WHAT THE EXERCISE ASKS:
Every line from the start of the records through the line with "Task: Click the ©ICGC 2026 copyright text" is to be written out exactly; pictures are not.

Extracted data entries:
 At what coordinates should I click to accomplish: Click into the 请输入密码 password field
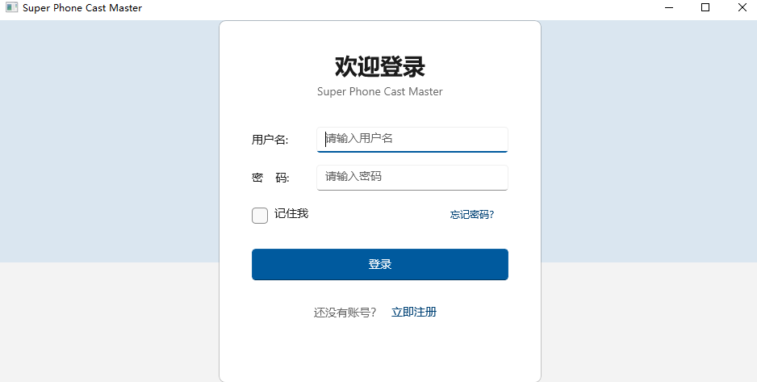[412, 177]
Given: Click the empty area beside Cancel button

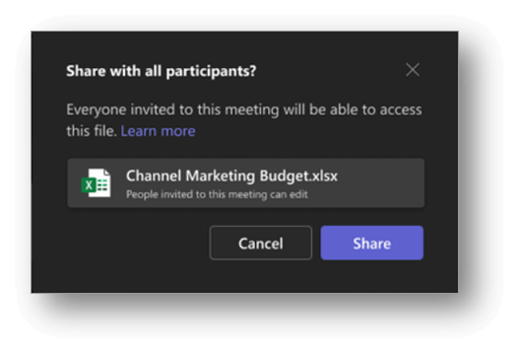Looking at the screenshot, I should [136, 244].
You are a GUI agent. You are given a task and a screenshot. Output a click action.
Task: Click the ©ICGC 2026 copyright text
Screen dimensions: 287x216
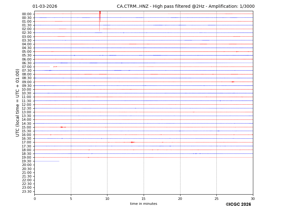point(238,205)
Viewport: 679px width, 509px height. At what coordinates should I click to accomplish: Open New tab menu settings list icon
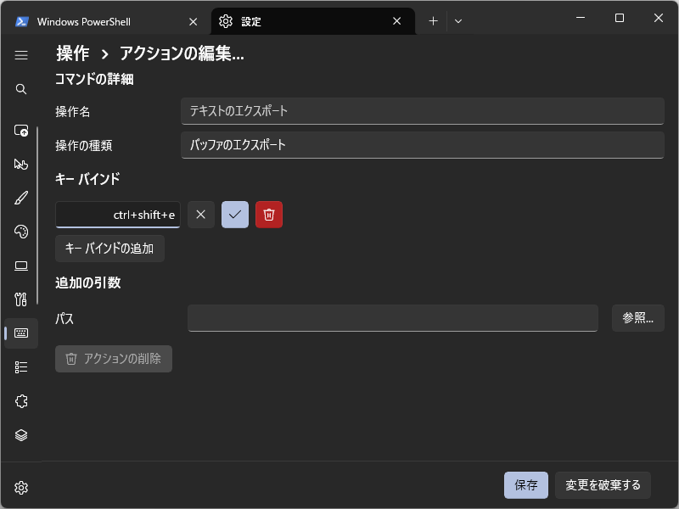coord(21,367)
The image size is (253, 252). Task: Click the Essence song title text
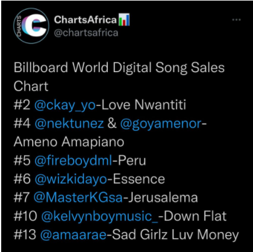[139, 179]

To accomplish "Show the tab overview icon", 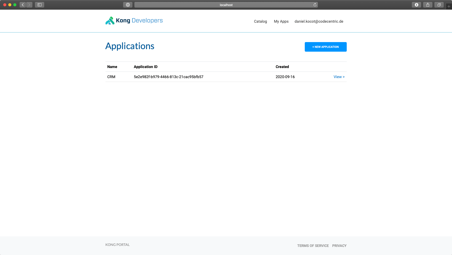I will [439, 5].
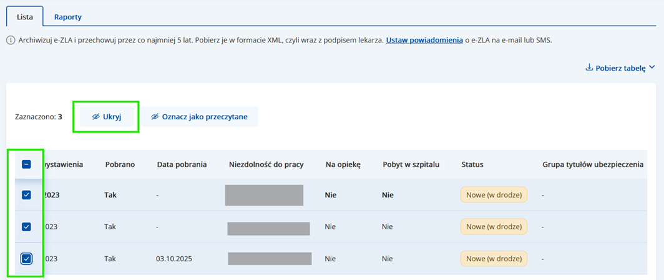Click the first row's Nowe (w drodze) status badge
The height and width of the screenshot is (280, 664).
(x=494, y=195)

RESPONSE TO THE TASK:
 At what coordinates should I click to accomplish: Click into the 请输入密码 password field
[412, 177]
Given: Click the empty area beside Cancel button

Looking at the screenshot, I should [136, 244].
You are a GUI agent. You are given a task and a screenshot. Output a click action.
Task: Click the ©ICGC 2026 copyright text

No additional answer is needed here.